L'associazione ha deciso di aderire alla protesta che si terrà a Roma il 5 novembre per chiedere di bloccare l'installazione degli impianti per la sperimentazione del 5g

Anche Azione Civile Abruzzo parteciperà alla manifestazione di protesta in programma il 5 novembre a Roma contro l'installazione delle antenne e della sperimentazione della rete 5g. Secondo l'associazione, infatti, i cittadini non possono correre potenziali rischi per la salute per un sistema tecnologico del quale non si conoscono ancora i rischi e gli effetti reali sulla saluta umana. Per questo, occorre secondo Azione Civile una moratoria nazionale che blocchi l'installazione degli impianti, che coinvolga dai sindaci al governo:

Numerose ricerche internazionali, tra cui quella del Ministero della Sanità USA, e di ISDE Italia hanno evidenziato rischi di conseguenze neurologiche, metaboliche riproduttive e biologiche generabili dall’esposizione all’elettromagnetismo ad alta frequenza.  L’inquinamento elettromagnetico è una realtà, esistono innumerevoli casi di persone definite dalla medicina “elettrosensibili” e che soffrono gravi problemi di salute per l’esposizione a onde elettromagnetiche. Non è accettabile procedere senza un’adeguata verifica dei possibili rischi.

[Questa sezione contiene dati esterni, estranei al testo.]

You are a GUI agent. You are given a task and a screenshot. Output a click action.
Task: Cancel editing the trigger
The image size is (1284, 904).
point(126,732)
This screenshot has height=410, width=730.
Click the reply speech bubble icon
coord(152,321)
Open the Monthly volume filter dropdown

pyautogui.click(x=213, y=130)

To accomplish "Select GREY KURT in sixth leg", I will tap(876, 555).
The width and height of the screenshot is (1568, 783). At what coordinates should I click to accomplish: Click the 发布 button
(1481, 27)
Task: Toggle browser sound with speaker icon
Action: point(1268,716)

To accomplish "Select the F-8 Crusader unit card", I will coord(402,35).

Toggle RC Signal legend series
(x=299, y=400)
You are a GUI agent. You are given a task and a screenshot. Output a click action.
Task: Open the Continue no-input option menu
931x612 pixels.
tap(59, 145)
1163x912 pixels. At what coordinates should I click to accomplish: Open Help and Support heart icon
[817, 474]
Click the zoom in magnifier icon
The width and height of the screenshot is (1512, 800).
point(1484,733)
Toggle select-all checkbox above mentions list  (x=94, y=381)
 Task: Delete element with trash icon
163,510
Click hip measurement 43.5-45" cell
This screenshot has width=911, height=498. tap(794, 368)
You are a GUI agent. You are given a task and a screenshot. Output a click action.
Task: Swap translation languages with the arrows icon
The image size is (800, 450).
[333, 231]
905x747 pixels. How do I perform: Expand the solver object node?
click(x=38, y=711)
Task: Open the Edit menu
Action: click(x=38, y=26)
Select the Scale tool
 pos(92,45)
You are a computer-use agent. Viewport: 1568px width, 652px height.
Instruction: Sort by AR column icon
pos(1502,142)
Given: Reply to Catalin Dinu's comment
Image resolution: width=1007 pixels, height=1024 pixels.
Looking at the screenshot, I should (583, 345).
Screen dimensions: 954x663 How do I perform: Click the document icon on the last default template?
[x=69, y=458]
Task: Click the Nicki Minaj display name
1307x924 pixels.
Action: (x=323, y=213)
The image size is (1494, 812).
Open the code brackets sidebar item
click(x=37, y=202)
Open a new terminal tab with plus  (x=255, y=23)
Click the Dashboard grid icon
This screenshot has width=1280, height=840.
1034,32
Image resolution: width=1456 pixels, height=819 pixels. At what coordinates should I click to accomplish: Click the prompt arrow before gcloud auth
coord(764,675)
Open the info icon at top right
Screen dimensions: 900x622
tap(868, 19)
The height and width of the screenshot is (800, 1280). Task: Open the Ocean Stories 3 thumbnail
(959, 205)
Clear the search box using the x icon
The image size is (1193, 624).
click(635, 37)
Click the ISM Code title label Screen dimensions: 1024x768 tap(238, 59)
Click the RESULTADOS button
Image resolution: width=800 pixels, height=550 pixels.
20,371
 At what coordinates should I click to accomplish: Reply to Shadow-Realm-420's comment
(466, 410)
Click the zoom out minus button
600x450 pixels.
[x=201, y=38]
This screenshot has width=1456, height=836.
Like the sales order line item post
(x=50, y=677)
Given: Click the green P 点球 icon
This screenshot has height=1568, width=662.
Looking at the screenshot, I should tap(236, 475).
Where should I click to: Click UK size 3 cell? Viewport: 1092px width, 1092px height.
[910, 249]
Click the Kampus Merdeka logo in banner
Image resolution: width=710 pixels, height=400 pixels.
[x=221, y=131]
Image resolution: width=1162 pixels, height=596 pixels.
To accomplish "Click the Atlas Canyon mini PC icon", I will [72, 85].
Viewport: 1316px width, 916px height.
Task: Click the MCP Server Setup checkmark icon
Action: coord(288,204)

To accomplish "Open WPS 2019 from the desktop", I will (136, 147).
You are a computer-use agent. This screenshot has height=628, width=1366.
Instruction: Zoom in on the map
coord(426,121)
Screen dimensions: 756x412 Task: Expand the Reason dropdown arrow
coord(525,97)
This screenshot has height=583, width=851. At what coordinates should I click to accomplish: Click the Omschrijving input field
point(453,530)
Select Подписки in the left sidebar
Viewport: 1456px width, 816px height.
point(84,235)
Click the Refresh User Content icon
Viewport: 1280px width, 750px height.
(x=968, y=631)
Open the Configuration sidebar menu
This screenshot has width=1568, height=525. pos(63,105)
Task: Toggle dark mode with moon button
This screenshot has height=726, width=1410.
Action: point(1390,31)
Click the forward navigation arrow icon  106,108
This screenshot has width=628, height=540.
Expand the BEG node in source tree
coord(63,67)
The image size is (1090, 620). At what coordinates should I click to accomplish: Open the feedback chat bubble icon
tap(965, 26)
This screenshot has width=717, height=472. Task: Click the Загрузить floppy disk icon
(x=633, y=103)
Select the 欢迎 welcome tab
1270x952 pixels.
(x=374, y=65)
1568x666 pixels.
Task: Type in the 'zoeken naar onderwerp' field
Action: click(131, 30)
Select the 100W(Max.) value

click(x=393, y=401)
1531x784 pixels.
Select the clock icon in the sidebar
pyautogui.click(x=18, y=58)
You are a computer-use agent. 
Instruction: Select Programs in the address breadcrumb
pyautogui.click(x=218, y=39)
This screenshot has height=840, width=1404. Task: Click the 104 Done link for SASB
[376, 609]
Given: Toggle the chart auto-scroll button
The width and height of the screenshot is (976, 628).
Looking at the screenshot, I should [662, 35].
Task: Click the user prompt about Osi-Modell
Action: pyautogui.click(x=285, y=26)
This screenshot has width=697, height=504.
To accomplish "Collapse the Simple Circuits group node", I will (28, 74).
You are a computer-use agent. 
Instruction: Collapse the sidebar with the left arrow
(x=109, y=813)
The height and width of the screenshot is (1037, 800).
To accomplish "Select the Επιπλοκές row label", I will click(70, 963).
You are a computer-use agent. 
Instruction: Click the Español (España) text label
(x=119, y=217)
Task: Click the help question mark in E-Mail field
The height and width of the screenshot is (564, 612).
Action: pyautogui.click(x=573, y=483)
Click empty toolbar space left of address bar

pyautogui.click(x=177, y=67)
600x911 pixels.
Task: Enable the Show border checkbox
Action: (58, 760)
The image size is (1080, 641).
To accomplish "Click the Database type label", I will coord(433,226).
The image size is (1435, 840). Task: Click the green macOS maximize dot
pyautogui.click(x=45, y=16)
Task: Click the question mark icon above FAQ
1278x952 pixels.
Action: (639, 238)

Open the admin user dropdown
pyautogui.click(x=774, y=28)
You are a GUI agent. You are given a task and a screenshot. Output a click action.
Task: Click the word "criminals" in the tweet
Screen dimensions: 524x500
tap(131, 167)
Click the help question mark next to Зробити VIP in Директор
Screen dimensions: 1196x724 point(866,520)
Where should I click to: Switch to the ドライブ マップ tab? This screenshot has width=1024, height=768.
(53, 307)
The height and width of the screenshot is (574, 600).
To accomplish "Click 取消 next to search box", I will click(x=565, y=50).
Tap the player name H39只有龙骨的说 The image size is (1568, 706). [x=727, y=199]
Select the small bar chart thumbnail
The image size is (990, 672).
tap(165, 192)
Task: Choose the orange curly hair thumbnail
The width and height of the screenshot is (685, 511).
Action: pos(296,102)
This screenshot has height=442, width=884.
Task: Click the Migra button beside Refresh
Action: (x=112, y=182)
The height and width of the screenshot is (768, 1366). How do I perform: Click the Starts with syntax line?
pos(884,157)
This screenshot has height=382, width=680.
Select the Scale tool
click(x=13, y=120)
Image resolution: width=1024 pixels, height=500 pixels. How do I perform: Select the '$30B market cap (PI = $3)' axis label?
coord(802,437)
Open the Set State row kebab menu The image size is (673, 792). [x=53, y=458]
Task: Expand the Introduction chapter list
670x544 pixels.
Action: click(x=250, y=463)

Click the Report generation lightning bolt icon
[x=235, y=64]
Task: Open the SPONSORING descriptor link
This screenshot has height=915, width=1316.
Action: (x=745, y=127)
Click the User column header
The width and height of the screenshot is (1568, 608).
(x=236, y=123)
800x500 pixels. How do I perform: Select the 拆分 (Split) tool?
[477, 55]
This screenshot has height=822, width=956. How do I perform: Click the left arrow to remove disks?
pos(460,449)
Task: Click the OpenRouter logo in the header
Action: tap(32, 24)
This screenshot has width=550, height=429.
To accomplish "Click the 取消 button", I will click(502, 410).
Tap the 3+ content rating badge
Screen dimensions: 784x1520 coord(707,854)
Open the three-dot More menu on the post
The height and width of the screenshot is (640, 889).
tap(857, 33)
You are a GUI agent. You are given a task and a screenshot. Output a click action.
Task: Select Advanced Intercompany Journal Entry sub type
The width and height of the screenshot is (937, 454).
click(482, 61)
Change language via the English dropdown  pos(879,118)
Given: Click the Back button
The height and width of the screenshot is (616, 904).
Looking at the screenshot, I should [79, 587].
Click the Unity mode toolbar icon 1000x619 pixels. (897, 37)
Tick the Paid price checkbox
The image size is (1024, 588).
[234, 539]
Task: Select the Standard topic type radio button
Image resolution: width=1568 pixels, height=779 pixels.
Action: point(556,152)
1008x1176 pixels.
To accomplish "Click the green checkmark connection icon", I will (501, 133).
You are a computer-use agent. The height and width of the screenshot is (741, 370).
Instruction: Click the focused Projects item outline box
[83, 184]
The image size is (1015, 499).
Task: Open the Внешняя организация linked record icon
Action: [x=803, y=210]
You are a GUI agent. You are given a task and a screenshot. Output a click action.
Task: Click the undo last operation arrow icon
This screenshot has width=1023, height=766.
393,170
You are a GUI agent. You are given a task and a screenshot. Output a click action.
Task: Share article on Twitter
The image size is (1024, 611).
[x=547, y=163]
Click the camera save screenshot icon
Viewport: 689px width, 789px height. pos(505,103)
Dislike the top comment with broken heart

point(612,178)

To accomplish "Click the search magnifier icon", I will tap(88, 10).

Ricordiamo che a Montesilvano da diverse settimane i residenti di via Basilicata protestano contro l'installazione delle antenne e, nonostante l'ordinanza comunale di sospensione, a quanto pare la società proprietaria dell'impianto riuscirà comunque a montare il dispositivo. A Città Sant'Angelo, Sinistra Italiana aveva chiesto all'amministrazione comunale una delibera contro il 5g annunciando l'adesione alla manifestazione del 5 novembre.